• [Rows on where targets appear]

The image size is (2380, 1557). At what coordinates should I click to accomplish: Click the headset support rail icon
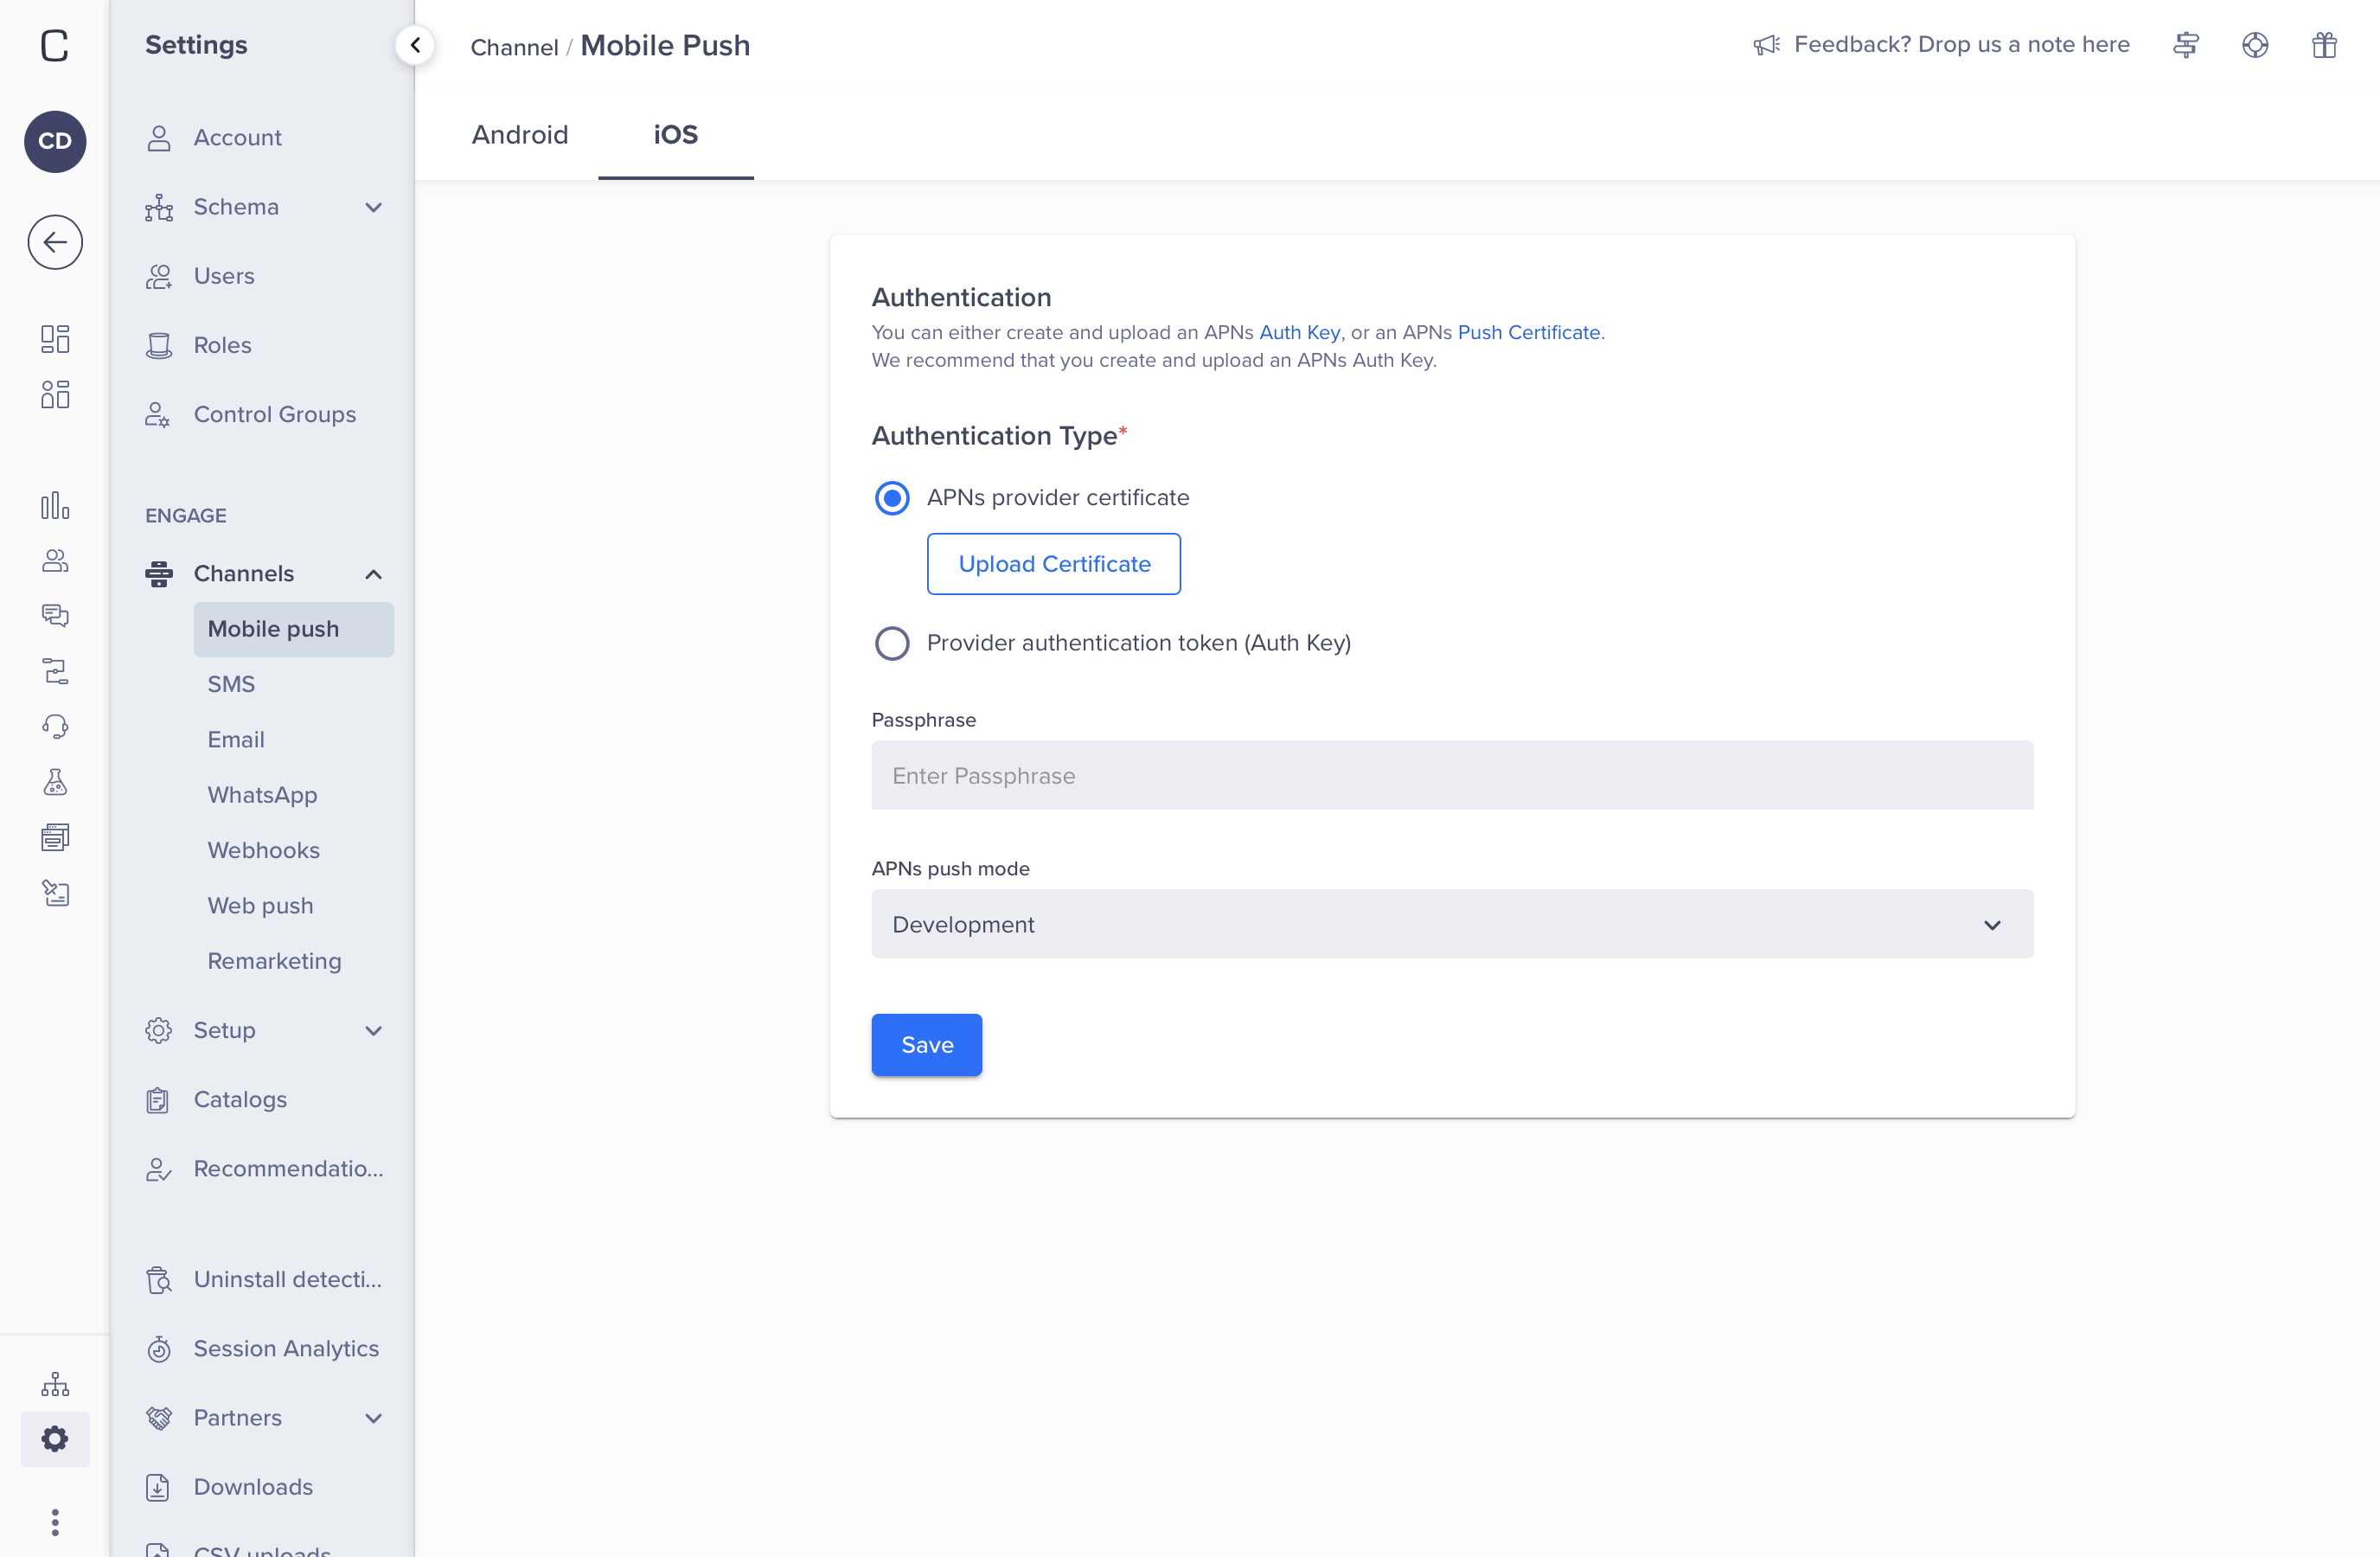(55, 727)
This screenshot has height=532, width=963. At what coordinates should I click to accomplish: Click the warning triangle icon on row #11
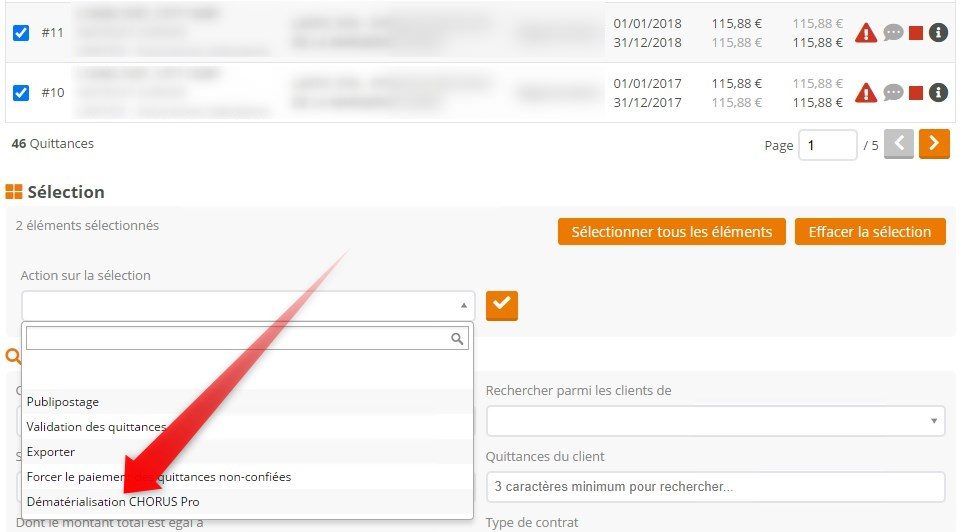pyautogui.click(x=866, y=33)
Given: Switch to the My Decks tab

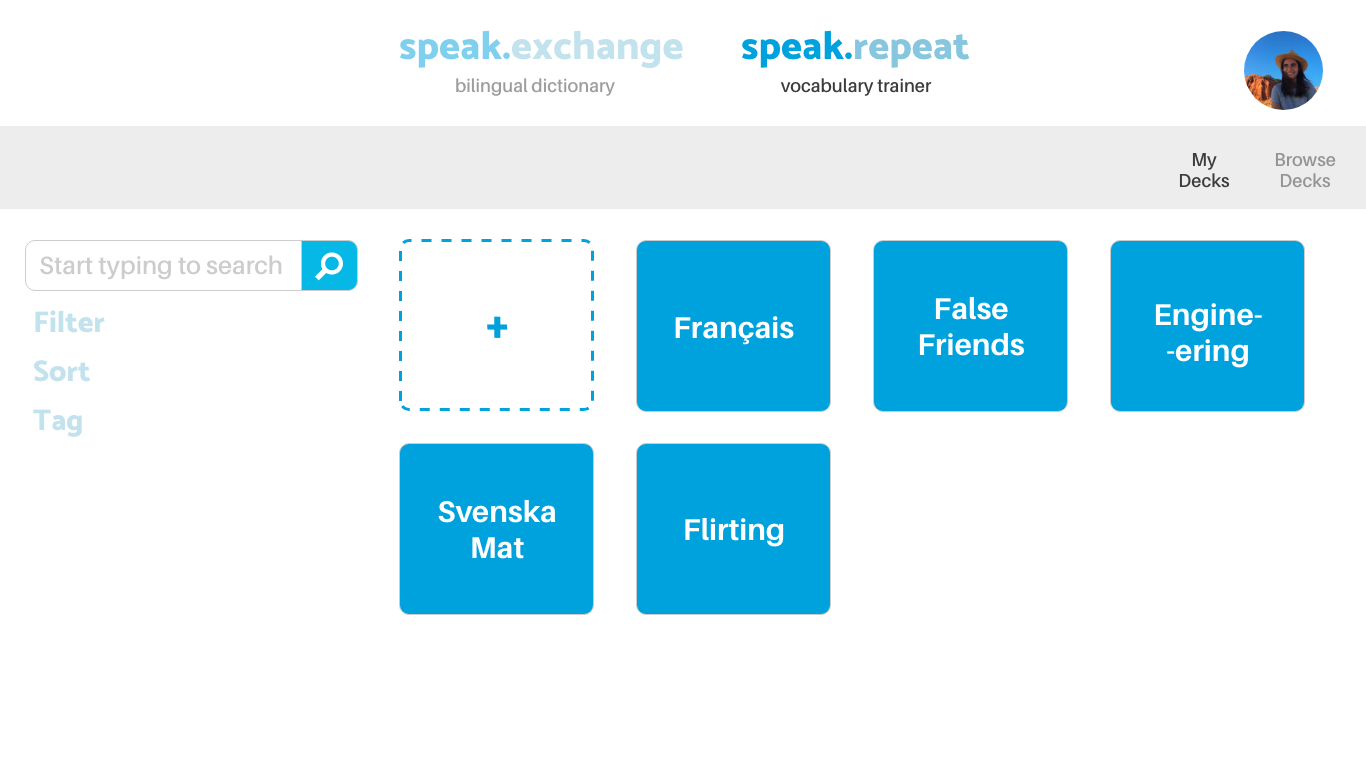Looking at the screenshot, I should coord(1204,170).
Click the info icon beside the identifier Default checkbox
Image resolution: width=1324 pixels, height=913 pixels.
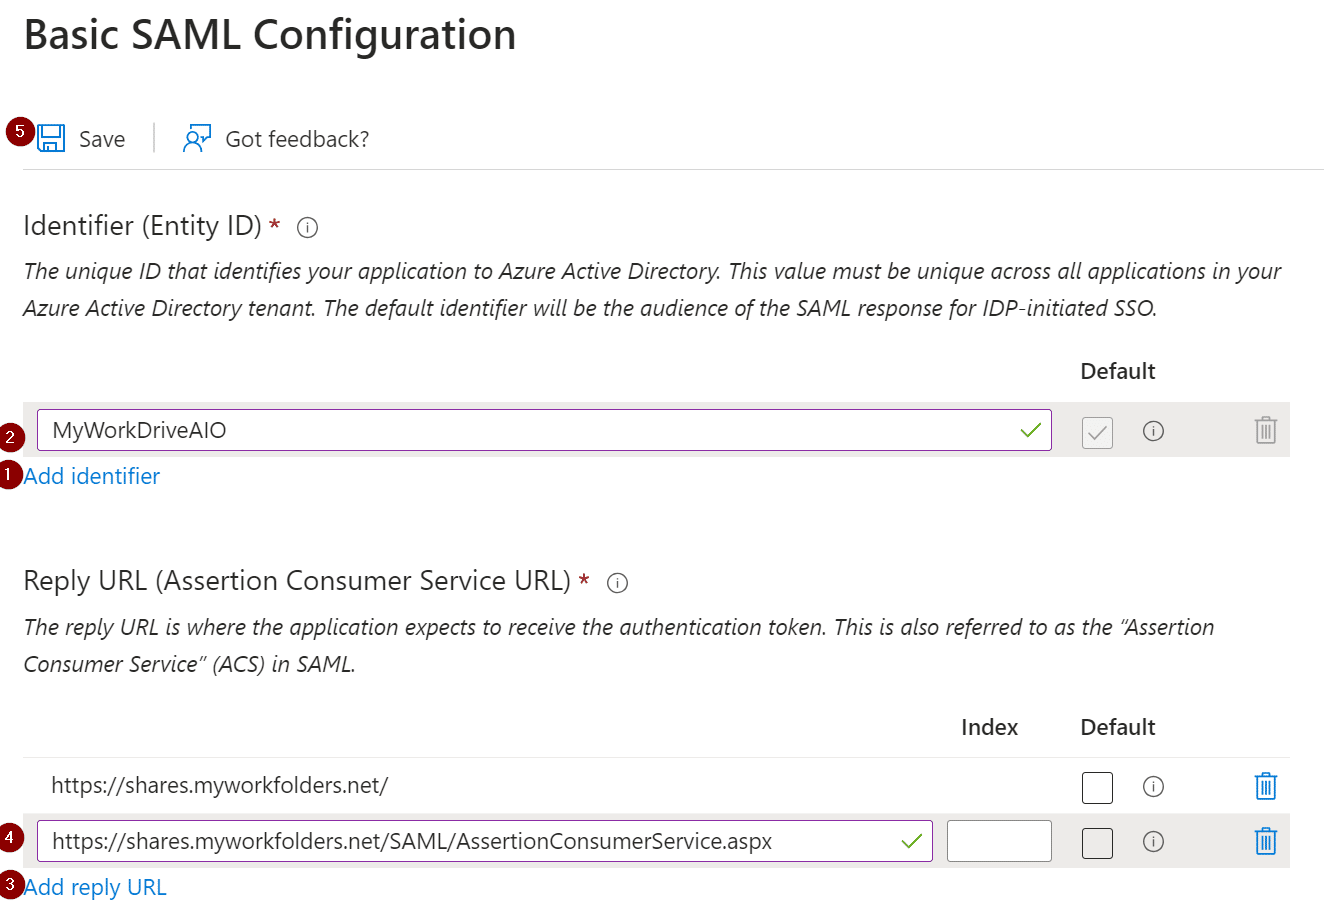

• [Short task] Rewrite the part of the items that opens with the line containing "Given: Switch to the My Decks tab" and closes at the end of the items, replacing "info icon" with "help icon" and leaving everything else unchanged. Omit the pictures from your answer.

• [Response to this exercise]
Given: Switch to the My Decks tab

Looking at the screenshot, I should coord(1204,170).
Click the help icon beside the identifier Default checkbox
Image resolution: width=1324 pixels, height=913 pixels.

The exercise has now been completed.